Today, much of the internet — Facebook feeds, YouTube videos, tweets, Airbnb listings — involves user-generated content. While critics of Section 230 often point to concerns about social media giants like Facebook and Twitter, the law affects a far-broader range of content, including review sites, sharing economy platforms, online dating sites, and even comments on traditional newspapers’ websites.

 

This explosion of new and different uses of the internet is not coincidental and shows why Section 230 provided an important acceleration even if the common law would have eventually arrived at a similar conclusion.

Imagine, if you will, an internet where every single thing uploaded by every single user, was the responsibility of the ISP, the hosting company, the website, the social network, etc. In essence, Twitter could be held liable every single time someone was slandered, or threatened. How do you think Twitter would handle that?

How would you handle it on your own website or message board? Of course, everything would become moderated. Literally, everything. Every single thing you wanted to share over the internet, in a text message, a SnapChat, an email or even a Tweet, would need to be vetted and approved before it was published. Every blog post would need to be vetted. I suppose on my site, WordPress and my hosting company would both have to, probably after my ISP did so first before even sending it out to them.

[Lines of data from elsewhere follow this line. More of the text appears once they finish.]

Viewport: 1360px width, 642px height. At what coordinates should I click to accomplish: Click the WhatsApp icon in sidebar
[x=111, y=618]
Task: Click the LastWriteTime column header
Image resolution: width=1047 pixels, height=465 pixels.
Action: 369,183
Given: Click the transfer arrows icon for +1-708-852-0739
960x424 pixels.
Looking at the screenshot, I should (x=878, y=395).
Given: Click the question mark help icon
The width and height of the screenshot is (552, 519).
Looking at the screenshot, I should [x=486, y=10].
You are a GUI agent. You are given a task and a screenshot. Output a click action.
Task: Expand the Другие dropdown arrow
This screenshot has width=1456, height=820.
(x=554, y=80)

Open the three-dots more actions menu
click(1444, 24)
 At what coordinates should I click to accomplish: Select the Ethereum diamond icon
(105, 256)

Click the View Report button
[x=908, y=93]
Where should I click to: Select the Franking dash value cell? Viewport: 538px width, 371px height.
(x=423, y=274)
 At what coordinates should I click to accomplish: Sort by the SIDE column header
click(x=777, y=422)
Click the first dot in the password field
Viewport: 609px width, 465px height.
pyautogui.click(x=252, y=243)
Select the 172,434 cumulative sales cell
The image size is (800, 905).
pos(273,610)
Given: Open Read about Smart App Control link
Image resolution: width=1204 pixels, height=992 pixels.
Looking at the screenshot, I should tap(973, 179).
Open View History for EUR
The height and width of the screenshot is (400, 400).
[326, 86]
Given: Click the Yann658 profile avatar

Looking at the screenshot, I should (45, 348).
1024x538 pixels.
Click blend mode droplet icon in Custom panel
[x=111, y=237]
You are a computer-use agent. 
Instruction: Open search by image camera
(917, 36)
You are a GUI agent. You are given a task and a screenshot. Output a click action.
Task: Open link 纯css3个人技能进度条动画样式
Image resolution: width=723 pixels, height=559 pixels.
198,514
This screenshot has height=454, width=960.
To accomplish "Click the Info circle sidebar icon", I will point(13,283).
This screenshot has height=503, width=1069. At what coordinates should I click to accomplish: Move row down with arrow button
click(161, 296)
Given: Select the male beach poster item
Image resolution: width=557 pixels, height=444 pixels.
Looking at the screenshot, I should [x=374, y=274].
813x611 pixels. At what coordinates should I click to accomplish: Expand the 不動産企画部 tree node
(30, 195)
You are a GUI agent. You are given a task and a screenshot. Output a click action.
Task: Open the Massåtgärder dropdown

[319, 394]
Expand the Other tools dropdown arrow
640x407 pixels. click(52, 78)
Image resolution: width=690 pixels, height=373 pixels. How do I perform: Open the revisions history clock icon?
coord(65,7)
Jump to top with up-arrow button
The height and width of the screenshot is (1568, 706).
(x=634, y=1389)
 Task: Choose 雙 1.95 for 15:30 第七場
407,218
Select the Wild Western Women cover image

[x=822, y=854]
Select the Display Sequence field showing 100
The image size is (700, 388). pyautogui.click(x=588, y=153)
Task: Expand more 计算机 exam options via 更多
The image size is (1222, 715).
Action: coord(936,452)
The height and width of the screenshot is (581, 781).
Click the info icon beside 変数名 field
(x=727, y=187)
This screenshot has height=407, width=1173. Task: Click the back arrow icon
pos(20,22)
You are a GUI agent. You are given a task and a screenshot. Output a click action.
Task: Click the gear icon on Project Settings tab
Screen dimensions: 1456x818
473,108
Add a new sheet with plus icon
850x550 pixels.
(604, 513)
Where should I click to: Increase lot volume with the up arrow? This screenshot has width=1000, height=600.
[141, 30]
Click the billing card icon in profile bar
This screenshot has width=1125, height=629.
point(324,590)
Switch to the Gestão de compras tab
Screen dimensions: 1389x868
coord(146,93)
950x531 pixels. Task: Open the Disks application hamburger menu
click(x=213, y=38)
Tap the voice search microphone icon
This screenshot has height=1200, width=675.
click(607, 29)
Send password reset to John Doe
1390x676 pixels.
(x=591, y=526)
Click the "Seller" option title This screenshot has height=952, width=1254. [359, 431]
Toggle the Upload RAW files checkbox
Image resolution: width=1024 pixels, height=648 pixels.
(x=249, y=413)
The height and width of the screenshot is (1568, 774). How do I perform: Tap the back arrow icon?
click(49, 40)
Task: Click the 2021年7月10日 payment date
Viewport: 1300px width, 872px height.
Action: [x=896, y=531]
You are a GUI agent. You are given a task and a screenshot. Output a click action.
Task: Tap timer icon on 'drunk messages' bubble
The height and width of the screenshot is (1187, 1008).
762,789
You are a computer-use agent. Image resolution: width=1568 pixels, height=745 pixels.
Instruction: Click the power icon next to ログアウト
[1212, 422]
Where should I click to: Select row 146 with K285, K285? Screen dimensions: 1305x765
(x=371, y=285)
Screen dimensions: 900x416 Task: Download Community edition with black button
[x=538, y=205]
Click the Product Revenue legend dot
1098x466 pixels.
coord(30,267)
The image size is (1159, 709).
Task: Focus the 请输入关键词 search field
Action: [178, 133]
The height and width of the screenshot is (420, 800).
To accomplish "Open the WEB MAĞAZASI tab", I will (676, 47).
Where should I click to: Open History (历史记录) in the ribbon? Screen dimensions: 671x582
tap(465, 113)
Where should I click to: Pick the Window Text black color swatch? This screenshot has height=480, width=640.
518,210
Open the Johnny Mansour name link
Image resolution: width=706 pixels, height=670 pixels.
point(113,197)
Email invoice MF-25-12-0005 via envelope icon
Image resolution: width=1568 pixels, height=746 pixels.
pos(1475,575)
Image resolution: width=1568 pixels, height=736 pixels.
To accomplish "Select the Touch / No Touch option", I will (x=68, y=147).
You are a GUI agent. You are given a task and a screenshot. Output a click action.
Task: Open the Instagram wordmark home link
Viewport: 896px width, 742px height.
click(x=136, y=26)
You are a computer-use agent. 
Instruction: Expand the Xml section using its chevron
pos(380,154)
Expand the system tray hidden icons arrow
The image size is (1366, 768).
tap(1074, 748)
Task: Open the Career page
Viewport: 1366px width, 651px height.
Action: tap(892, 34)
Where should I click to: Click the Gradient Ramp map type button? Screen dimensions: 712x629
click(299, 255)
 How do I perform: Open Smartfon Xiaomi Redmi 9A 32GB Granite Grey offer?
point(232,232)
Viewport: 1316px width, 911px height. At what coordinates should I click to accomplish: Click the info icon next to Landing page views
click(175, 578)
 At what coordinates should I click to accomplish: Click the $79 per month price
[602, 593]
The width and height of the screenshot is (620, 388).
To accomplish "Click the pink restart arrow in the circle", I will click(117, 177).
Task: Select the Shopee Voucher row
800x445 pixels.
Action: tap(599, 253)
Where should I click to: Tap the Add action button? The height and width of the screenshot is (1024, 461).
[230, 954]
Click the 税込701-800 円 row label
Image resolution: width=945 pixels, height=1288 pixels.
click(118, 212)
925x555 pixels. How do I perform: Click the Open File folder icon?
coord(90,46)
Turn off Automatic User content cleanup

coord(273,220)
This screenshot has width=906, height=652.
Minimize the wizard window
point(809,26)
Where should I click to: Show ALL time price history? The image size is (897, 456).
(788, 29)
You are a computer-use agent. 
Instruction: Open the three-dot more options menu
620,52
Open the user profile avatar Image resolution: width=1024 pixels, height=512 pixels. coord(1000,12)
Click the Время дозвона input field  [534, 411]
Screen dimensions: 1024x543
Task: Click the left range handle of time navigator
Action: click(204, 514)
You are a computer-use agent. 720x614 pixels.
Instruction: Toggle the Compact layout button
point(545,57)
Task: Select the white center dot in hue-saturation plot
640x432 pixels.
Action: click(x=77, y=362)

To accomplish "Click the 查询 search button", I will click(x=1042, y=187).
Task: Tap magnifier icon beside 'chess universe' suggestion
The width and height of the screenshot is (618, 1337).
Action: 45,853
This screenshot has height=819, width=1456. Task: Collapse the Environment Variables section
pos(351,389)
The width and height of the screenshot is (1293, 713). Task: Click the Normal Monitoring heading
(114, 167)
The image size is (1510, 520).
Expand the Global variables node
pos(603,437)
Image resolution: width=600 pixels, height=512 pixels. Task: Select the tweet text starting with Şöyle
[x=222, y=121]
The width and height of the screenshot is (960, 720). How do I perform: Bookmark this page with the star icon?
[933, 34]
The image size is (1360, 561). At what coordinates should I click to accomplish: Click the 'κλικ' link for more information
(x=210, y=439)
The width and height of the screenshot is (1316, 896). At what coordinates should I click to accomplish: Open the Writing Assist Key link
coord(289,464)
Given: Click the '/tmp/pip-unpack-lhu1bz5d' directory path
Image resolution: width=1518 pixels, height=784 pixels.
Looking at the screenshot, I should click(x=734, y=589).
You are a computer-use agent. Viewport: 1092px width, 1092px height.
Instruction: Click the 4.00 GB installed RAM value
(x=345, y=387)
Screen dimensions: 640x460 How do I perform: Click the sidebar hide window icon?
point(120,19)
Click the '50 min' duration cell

Yeah, that’d be fun, huh? Yet, for anyone who is calling on abolishing Section 230 to force Facebook and Twitter to clean up their platforms, and be held responsible for things that are shared, this is exactly what that looks like.

Section 230 made it clear that it is the person sending the message that is liable for it’s contents, not the medium, except in some very rare instances. So, it’s Section 230 that actually allows us to talk to one another.

It also says that while platforms don’t HAVE to moderate content, they are free to decide if they want to, and how. If they don’t do it perfectly, so be it. If they don’t do it at all, so be it. If they do it in a way you don’t like, so be it. Because you are free to startup your own internet service and moderate it, or not, the way you see fit. Now, some would argue that those companies are too big, and you can’t possibly compete with them, and they may even have a point about that, but the monopoly argument has nothing to do with Section 230. Abolishing Section 230 won’t make Google and Facebook go away, it will actually make it harder for anyone who isn’t a huge tech giant to compete, because I don’t know about you, but moderating everything takes a lot of time, money and resources. Who has that?

Google, Facebook, Apple, Amazon, maybe a few others.

Certainly not this little corner of the web. So it would probably disappear. As would most of what we now have.

More than that, they would probably still be making huge mistakes in content moderation, because it’s really hard to do at scale, and there’d be nowhere else to turn.